§ **Passage**
______________________________

Hacker News new | past | comments | ask | show | jobs | submit login

That was going to be my suggestion.

I'm a fan of Zettlekasten for notetaking and knowledge management.

Filing passwords on index cards or business cards (3.5x2 in, ~9x5cm), with a sensible indexing system, scales up reasonably well. There's certainly extant physical infrastructure.

The typical person has on the order of about 100 online accounts. Managing even 1,000 accounts in an index card file is at least within reason.

Another alternative is a GPG-encrypted file, though keeping that synchronised between multiple locations might prove a challenge.




> Another alternative is a GPG-encrypted file, though keeping that synchronised between multiple locations might prove a challenge.

What's the difference between what you're suggesting here and a password manager? Enxrypted local file, with an optional sync service. I know that if I was setting up my own password manager for security reasons, the sync part is likely the most vulnerable, hence why I would like to offload that to a third party that I trust.

[0] https://bitwarden.com/help/article/what-encryption-is-used/


Not being dependent on some external maintainer outside your preferred editor and encryption tools.

______________________________

§ **Short exercise**
Transcribe the Hacker News thread on storing passwords in full, word for word.

§ **Record extracts**
______________________________

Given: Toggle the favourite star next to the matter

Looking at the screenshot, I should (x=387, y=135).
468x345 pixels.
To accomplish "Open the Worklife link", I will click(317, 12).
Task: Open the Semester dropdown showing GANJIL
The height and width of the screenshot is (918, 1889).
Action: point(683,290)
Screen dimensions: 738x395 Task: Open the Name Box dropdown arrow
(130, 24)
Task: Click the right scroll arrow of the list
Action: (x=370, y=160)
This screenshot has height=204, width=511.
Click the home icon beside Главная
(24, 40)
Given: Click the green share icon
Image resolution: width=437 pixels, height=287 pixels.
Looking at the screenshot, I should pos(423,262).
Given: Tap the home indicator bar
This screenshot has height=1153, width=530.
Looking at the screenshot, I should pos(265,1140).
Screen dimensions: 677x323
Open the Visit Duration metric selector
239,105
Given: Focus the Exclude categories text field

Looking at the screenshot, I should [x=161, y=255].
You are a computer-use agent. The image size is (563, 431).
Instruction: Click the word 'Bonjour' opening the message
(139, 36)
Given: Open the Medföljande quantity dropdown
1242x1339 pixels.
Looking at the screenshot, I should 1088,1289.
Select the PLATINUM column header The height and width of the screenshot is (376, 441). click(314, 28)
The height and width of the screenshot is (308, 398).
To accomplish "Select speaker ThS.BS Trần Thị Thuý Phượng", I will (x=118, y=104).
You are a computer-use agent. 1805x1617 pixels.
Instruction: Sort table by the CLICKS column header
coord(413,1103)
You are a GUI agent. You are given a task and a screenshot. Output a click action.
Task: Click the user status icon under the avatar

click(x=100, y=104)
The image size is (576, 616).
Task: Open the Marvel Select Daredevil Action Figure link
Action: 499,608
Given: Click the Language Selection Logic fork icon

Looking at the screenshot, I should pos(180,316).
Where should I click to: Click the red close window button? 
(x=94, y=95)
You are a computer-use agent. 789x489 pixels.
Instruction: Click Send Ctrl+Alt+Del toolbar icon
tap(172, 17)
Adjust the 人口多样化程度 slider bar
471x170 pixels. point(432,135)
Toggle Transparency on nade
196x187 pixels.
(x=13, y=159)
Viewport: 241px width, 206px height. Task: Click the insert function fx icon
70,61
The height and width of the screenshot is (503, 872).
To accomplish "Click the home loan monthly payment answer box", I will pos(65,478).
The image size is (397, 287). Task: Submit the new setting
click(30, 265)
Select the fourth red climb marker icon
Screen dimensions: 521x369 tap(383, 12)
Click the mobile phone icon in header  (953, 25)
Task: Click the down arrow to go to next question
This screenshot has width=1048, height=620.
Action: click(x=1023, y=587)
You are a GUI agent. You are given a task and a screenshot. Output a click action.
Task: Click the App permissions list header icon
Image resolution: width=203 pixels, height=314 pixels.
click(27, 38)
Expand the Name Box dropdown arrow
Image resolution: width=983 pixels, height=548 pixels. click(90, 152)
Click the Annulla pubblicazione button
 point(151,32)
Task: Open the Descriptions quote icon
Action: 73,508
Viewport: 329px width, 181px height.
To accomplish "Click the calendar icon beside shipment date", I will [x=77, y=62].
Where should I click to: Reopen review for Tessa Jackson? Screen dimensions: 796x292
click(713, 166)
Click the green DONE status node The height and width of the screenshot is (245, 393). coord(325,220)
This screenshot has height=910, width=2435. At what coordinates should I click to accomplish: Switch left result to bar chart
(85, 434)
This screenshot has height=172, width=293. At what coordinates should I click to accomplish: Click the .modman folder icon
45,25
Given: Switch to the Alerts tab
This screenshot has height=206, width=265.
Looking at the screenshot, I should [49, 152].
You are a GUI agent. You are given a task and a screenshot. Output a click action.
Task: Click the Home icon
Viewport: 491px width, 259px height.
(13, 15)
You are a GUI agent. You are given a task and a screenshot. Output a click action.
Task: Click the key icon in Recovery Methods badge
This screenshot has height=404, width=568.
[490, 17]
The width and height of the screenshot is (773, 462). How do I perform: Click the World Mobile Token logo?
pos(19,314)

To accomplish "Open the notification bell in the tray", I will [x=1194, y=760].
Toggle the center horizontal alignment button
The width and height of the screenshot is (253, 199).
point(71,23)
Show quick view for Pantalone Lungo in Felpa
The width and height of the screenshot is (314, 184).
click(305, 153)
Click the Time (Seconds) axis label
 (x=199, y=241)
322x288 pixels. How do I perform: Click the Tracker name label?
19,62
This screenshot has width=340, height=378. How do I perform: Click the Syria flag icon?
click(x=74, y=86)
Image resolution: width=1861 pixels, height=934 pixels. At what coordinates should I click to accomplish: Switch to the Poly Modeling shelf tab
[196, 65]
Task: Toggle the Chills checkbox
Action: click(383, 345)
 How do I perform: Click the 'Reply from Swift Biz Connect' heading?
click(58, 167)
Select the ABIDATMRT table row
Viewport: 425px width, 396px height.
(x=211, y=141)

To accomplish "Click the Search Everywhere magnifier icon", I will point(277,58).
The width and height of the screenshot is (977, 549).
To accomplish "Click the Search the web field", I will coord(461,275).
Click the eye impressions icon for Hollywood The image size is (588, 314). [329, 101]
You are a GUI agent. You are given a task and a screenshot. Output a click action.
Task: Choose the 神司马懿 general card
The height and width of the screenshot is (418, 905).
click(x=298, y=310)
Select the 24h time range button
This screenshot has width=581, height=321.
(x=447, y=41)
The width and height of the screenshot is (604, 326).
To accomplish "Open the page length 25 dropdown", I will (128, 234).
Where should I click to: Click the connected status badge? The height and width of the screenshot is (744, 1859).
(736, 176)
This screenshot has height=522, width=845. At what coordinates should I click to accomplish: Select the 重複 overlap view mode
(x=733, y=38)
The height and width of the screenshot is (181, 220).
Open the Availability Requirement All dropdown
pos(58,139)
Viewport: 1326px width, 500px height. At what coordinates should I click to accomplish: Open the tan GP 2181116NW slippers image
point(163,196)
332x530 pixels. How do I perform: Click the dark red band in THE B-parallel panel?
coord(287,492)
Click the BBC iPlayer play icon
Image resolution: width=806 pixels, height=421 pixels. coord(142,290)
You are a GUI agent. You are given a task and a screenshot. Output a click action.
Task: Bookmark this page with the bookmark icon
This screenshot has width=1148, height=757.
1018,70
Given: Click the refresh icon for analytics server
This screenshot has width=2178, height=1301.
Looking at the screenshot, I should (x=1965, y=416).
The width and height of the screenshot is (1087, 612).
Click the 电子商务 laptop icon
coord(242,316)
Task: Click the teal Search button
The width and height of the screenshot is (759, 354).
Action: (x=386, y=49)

______________________________

§ **Full output**
Hacker News new | past | comments | ask | show | jobs | submit login

That was going to be my suggestion.

I'm a fan of Zettlekasten for notetaking and knowledge management.

Filing passwords on index cards or business cards (3.5x2 in, ~9x5cm), with a sensible indexing system, scales up reasonably well. There's certainly extant physical infrastructure.

The typical person has on the order of about 100 online accounts. Managing even 1,000 accounts in an index card file is at least within reason.

Another alternative is a GPG-encrypted file, though keeping that synchronised between multiple locations might prove a challenge.




> Another alternative is a GPG-encrypted file, though keeping that synchronised between multiple locations might prove a challenge.

What's the difference between what you're suggesting here and a password manager? Enxrypted local file, with an optional sync service. I know that if I was setting up my own password manager for security reasons, the sync part is likely the most vulnerable, hence why I would like to offload that to a third party that I trust.

[0] https://bitwarden.com/help/article/what-encryption-is-used/


Not being dependent on some external maintainer outside your preferred editor and encryption tools.